Return everything in the Zarr bug report below from "I am trying" down to "store = fs.get_mapper(root=bucket)", copied word for word.

» **PAGE EXTRACT**
_ _ _ _ _ _ _

Can't open a read-only Google Cloud Storage store #14

dstansby · 2024-02-27T15:47:49Z

Zarr version

2.17.0

Numcodecs version

0.12.1

Python Version

3.11.7

Operating System

macOS

Installation

using conda

Description

I am trying to access a read-only Google Cloud Storage bucket, but my code is failing. It looks like it's because zarr is trying to write something to the bucket, but I haven't properly worked out what's going wrong.

If I'm doing something wrong, it would be nice to add an example to the documentation to make this easy to do in the future.

Steps to reproduce

import gcsfs
import zarr

bucket = "ucl-hip-ct-35a68e99feaae8932b1d44da0358940b"
fs = gcsfs.GCSFileSystem(project='ucl-hip-ct', token='anon', access='read_only')
fs.ls(bucket)  # Works
store = fs.get_mapper(root=bucket)
group = zarr.group(store=store, path="LADAF-2020-27/kidney-left/25.08um_complete-organ_bm05")

_request non-retriable exception: Anonymous caller does not have storage.objects.create access to the Google Cloud Storage object. Permission 'storage.objects.create' denied on resource (or it may not exist)., 401
Traceback (most recent call last):
  File "/Users/dstansby/miniconda3/envs/hipct/lib/python3.11/site-packages/gcsfs/retry.py", line 123, in retry_request
    return await func(*args, **kwargs)
           ^^^^^^^^^^^^^^^^^^^^^^^^^^^
  File "/Users/dstansby/miniconda3/envs/hipct/lib/python3.11/site-packages/gcsfs/core.py", line 430, in _request
    validate_response(status, contents, path, args)

_ _ _ _ _ _ _

» **RECORDED DATA**
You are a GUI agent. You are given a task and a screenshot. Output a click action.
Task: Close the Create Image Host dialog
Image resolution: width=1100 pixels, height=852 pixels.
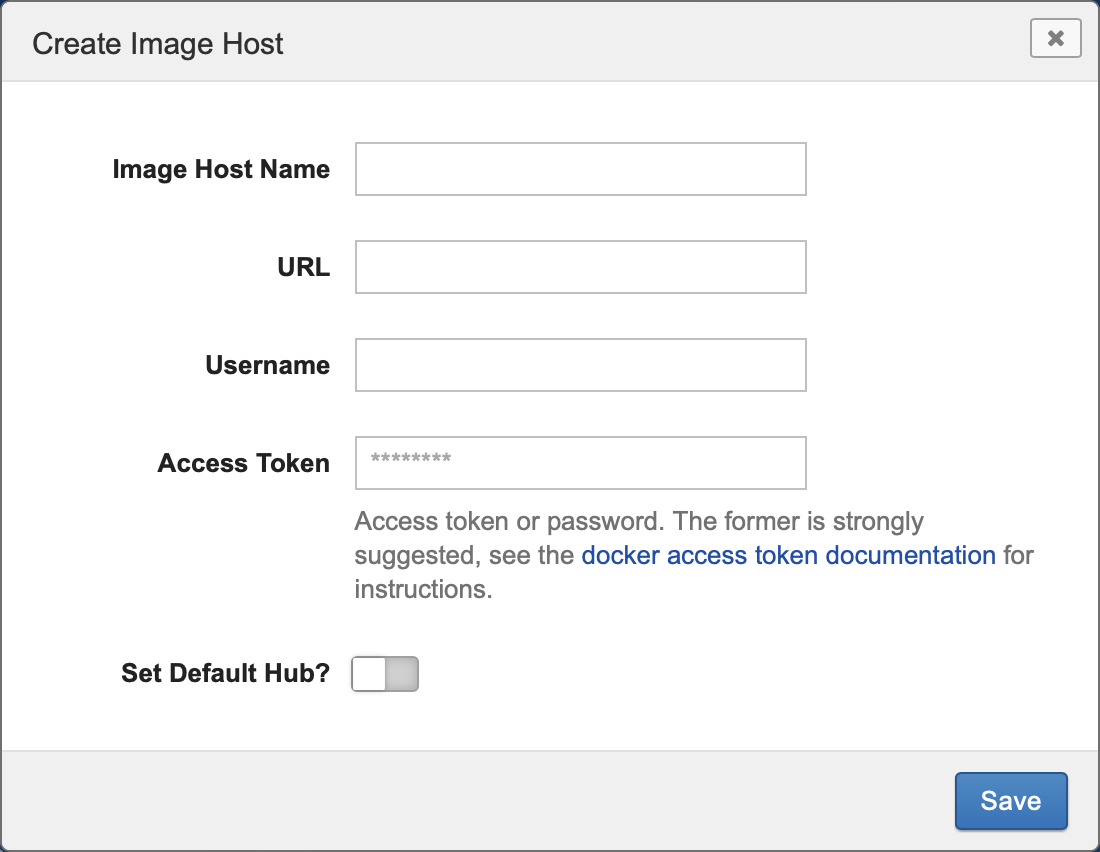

_ _ _ _ _ _ _

» **EXERCISE OUTPUT**
I am trying to access a read-only Google Cloud Storage bucket, but my code is failing. It looks like it's because zarr is trying to write something to the bucket, but I haven't properly worked out what's going wrong.

If I'm doing something wrong, it would be nice to add an example to the documentation to make this easy to do in the future.

Steps to reproduce

import gcsfs
import zarr

bucket = "ucl-hip-ct-35a68e99feaae8932b1d44da0358940b"
fs = gcsfs.GCSFileSystem(project='ucl-hip-ct', token='anon', access='read_only')
fs.ls(bucket)  # Works
store = fs.get_mapper(root=bucket)